From Bloomberg, the story of Sidney, NY, not that far from where I used to live in Endicott, NY.
More than 400 homes and businesses ended up underwater in Sidney, affecting more than 2,000 people. It was months before Spry and her neighbors could move back in. It was also the second time in five years that the Susquehanna had wrecked half the village. People had just finished rebuilding. When Spry walked back into her soggy house, the street outside reeking with the rancid smell of garbage and fuel, she was hit first, she remembers, by the sight of her brand-new hardwood floor, completely buckled.
Spry didn’t want to rebuild again, and neither did local officials; everyone knew the river would keep flooding homes and businesses. So Sidney decided to try something else: It would use federal and state money to demolish Spry’s neighborhood while creating a new one away from the flood plain for displaced residents. Sidney would be on the forefront of U.S. disaster policy, a case study in what’s known as managed retreat—and the many ways it can go wrong.
Until recently, the guiding philosophy behind attempts to protect U.S. homes and cities against the effects of climate change was to build more defenses. Houses can be perched on stilts, surrounded by barriers, buttressed with stormproof windows and roofs. Neighborhoods can be buffered by seawalls for storm surges, levees for floods, firebreaks for wildfires. Defenses are an instinctive response for a species that’s evolved by taming the natural world.
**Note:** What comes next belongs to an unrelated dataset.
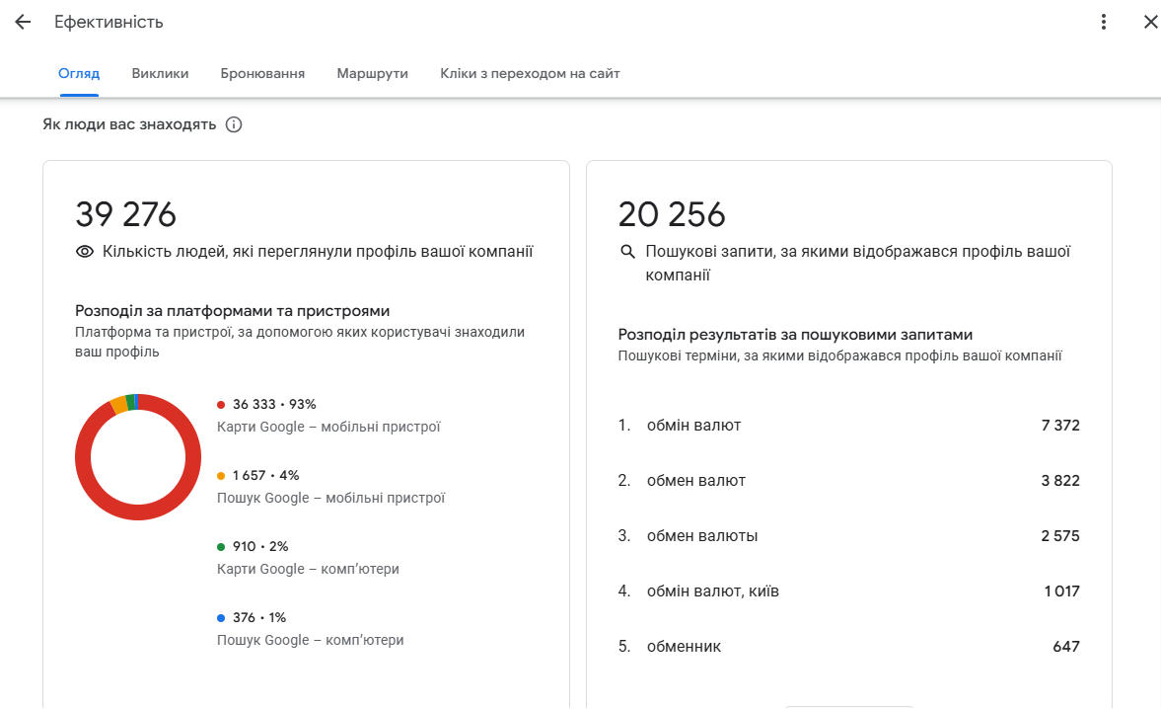This screenshot has height=709, width=1161.
Task: Click the info icon beside Як люди вас знаходять
Action: click(x=234, y=124)
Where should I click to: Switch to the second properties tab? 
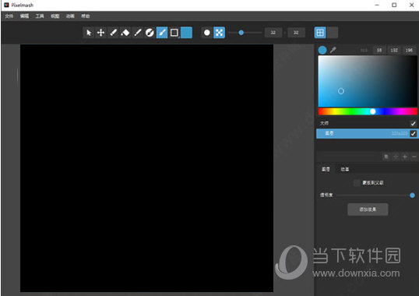tap(345, 169)
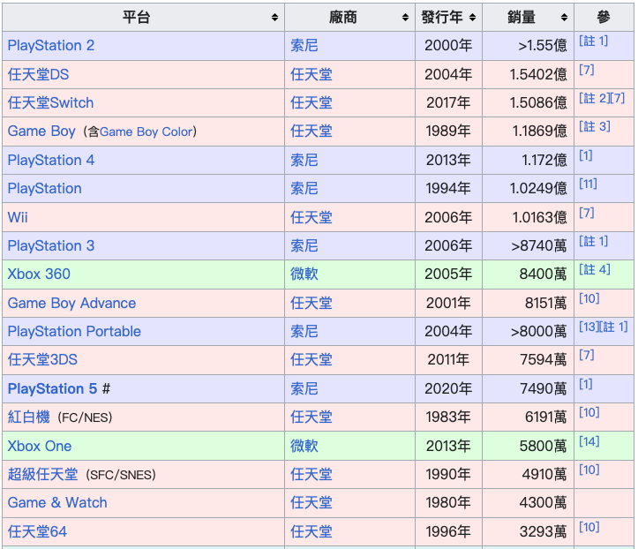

But sometimes the natural world won’t be tamed. Or, more precisely, sometimes engineered solutions can no longer withstand the unrelenting force of more water, more rain, more fires, more wind. Within 20 years, says the Union of Concerned Scientists, 170 cities and towns along the U.S. coast will be “chronically inundated,” which the group defines as flooding of at least 10 percent of a land area, on average, twice a month. By the end of the century, that category will grow to include more than half of the communities along the Eastern Seaboard and Gulf Coast—and that’s if the rate of climate change doesn’t accelerate. In their less guarded moments, officials in charge of this country’s disaster programs have begun to acknowledge the previously unthinkable: Sometimes the only effective way to protect people from climate change is to give up. Let nature reclaim the land and move a neighborhood out of harm’s way while it still is one.